NEW DELHI: Rajasthan's poor record on caste and gender roles continues and the state seems to have taken the lead in cases of such discrimination in the government's midday meal scheme.
A series of reports have claimed that the flagship scheme in Rajasthan, Odisha, Karnataka and Madhya Pradesh is afflicted with large-scale caste and gender-based discrimination.
The human resources development (HRD) ministry has decided to send central teams to specific districts in the four states from where such reports have come. The maximum discrimination has been reported from Rajasthan where the HRD ministry's monitoring agency found that upper caste children were not sharing mid-day meals with lower caste children in Karauli.
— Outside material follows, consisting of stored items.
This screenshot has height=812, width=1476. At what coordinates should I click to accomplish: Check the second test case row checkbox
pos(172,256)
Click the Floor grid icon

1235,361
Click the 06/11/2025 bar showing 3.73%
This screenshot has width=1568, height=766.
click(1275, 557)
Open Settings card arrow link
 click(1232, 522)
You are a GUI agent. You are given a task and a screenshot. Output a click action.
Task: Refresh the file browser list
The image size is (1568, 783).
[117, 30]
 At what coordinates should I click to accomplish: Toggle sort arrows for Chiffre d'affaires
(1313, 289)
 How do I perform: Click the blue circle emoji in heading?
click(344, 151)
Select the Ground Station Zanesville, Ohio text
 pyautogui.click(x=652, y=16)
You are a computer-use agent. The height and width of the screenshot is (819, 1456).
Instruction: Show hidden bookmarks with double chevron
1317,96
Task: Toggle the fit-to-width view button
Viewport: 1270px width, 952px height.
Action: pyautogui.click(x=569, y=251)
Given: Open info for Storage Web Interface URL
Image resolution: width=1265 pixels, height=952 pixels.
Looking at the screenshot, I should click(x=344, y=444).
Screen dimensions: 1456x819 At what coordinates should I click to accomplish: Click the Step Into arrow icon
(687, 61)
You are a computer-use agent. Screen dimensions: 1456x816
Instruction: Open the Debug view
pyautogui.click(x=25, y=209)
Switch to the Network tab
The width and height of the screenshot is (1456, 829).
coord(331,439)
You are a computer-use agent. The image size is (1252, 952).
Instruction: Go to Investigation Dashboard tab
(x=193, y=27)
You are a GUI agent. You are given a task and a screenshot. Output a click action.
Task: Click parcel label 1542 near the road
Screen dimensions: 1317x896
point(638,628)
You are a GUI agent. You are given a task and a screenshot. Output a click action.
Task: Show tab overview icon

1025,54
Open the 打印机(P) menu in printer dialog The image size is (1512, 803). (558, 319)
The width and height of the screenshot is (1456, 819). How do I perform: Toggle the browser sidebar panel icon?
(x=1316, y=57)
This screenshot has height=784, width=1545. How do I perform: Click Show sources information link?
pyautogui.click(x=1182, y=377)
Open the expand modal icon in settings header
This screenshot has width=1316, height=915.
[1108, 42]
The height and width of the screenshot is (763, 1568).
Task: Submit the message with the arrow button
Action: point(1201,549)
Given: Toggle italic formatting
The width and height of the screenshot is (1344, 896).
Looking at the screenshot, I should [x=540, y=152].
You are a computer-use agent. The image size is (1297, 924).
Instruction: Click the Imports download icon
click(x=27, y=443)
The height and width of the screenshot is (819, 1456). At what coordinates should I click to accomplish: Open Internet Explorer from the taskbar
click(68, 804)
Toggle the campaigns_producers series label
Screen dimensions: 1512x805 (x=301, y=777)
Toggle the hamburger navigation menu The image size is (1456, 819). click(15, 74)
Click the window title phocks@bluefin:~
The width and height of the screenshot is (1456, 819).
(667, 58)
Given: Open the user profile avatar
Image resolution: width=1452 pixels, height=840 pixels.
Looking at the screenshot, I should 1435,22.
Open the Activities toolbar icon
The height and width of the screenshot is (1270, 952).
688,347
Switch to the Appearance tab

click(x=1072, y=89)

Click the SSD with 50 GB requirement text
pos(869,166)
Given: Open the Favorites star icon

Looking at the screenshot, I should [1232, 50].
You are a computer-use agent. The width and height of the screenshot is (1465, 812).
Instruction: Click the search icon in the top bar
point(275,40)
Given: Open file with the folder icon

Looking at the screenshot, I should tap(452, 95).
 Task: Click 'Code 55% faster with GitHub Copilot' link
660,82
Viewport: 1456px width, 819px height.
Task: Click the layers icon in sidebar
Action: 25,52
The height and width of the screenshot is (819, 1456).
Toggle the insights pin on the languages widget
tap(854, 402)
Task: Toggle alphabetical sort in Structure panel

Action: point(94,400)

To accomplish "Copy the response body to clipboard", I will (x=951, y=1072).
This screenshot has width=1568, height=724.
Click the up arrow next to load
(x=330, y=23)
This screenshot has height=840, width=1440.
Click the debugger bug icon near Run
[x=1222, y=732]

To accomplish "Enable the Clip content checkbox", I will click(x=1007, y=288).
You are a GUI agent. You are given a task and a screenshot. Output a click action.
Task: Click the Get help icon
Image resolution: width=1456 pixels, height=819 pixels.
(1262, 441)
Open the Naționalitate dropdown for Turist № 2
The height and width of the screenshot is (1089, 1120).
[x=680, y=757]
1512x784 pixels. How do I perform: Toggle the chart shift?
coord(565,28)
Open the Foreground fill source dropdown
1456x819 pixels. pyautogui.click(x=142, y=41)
In Dausa, scheduled caste children were made to sit separately and eat mid-day meals. In Sirohi too children were segregated on caste lines for belonging to the minority community and were eating food separately.
"The teacher shouldn't have allowed such communalization in the MDM," monitoring agency Shiv Charan Mathur Social Policy Research Institute said.
The situation was far worse in Dungarpur. The monitoring agency, Institute of Development Studies, said 85% school children were found sitting in caste groups.
A similar story of caste segregation was found in Jaisalmer. Additionally, in urban areas of Jaisalmer district, upper caste children refused to eat food with dalit children.
In Pali, 57.5% school children were sitting in caste-based groups and it was also found that in 10% schools, only upper caste children were served the midday meal. Gender discrimination could be seen in 12.5% schools as girls were made to serve the food.
While the discrimination was gender-based in Karnataka's Chamarajanagar, Haveri and Uttara Kannada; it was both gender and caste-based in Orissa's Kandhamal and Boudh.
In MP's Narsinghpur, the monitoring agency found that in 17.5% schools, upper caste children did not eat midday meal as cooks belonged to lower castes.
The monitoring agency, MP Institute of Social Science Research, Ujjain, reported that the practice of untouchability within school premises in schools of Betul as well as Satna, Chhindwara, Burhanpur, Balaghat, Shivpuri, Narshingpur and Hoshangabad was rampant.
In Satna, upper caste, SC and OBC children sat separately. In Panna, dalit children were served food from a distance.
In some places, children of one social group for fear of their plates being touched by the lower caste students started bringing their own plates from home. In Hoshangabad, higher caste girls sat away from those of the lower castes.